Le 18 décembre 2013, nous pourrons redécouvrir un duo qui a bercé l’enfance de certains : Belle et Sébastien, d’après la série et les romans de Cécile Aubry.

Synopsis : Ça se passe là-haut, dans les Alpes. Ça se passe là où la neige est immaculée, là où les chamois coursent les marmottes, là où les sommets tutoient les nuages. Ça se passe dans un village paisible jusqu’à l’arrivée des Allemands. C’est la rencontre d’un enfant solitaire et d’un chien sauvage. C’est l’histoire de Sébastien qui apprivoise Belle. C’est l’aventure d’une amitié indéfectible. C’est le récit extraordinaire d’un enfant débrouillard et attendrissant au cœur de la Seconde Guerre mondiale. C’est l’odyssée d’un petit garçon à la recherche de sa mère, d’un vieil homme à la recherche de son passé, d’un résistant à la recherche de l’amour, d’une jeune femme en quête d’aventures, d’un lieutenant allemand à la recherche du pardon. C’est la vie de Belle et Sébastien…


 

Une amitié entre un enfant et un animal, des décors à couper le souffle et magnifiquement filmés, une jolie histoire : nous sommes bien dans un film de Nicolas Vanier. Après notamment Loup, il récidive en adaptant la série et les romans de Cécile Aubry.

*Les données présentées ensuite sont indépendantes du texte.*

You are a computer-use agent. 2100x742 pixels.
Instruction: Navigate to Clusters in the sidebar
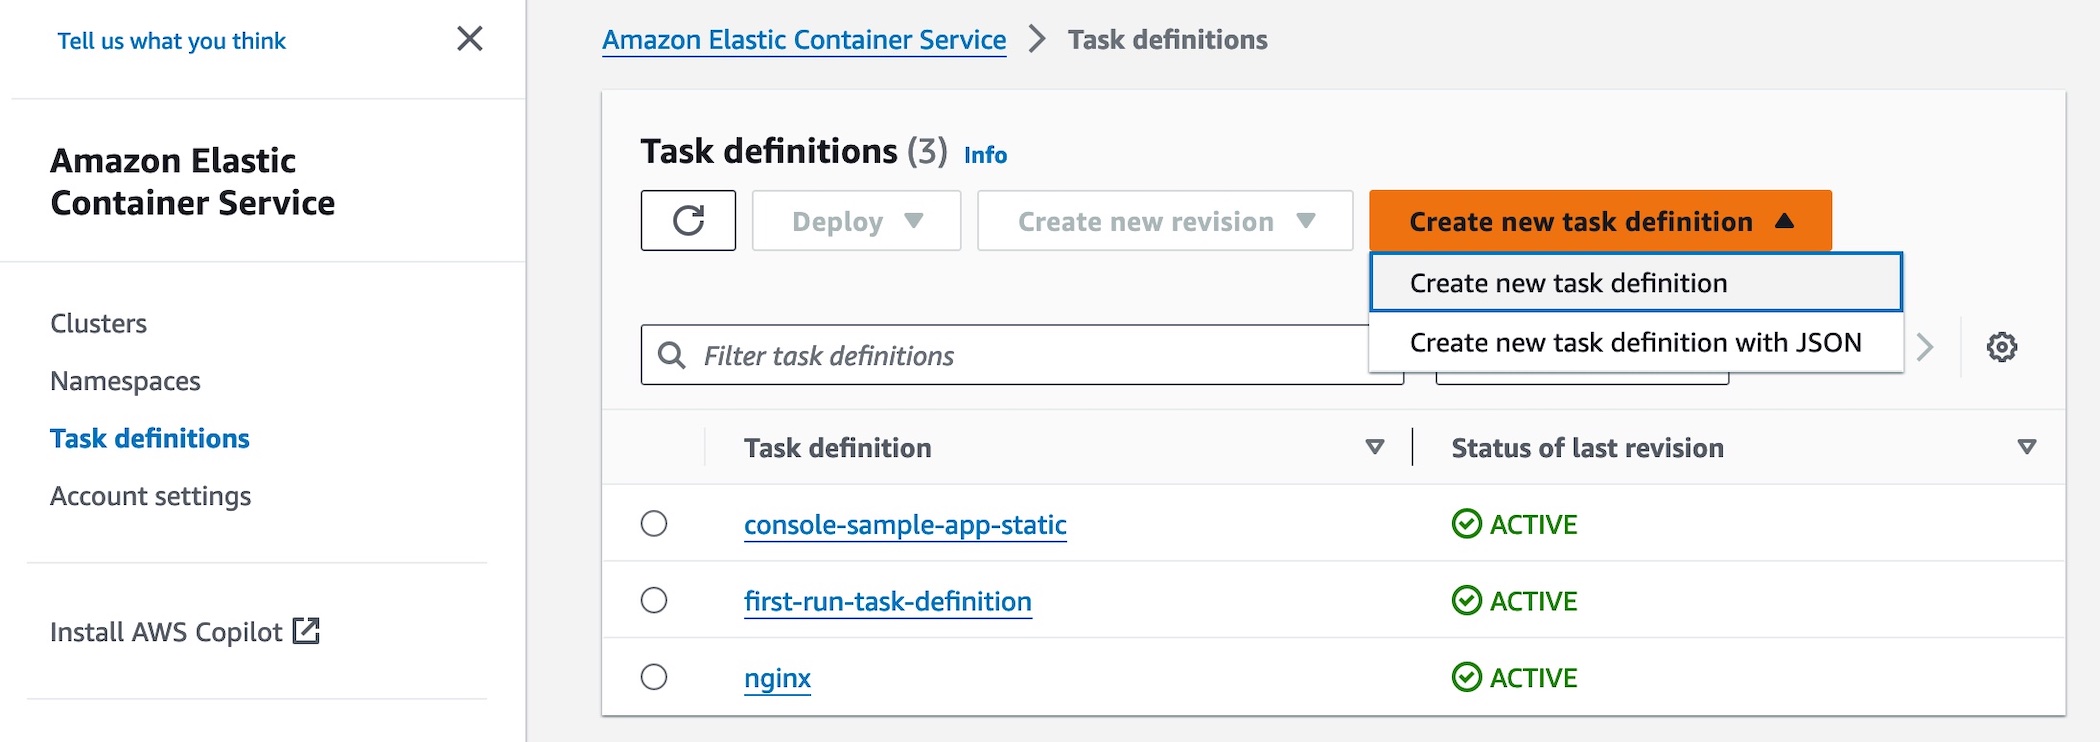coord(98,324)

Ça sent la petite histoire franchouillarde, notamment avec le côté « résistance » quand les Nazis débarquent. Heureusement, Tchéky Karyo s’affiche en patriarche, berger jusqu’au bout du fusil, et guide le petit Félix Bossuet sur le chemin de l’amitié. Dans un décor paisible mais un contexte difficile, l’intrigue va peut-être paraître complètement naïve et la chanson en toile de fond de la bande-annonce n’arrange rien. Conte mielleux ou histoire honnête et juste ? Ce sera l’enjeu de ce nouveau Belle et Sébastien.

Un petit film franco-français qui risque de manquer d’intérêt pour beaucoup de spectateurs, tout en misant sur une belle amitié et des paysages à contempler.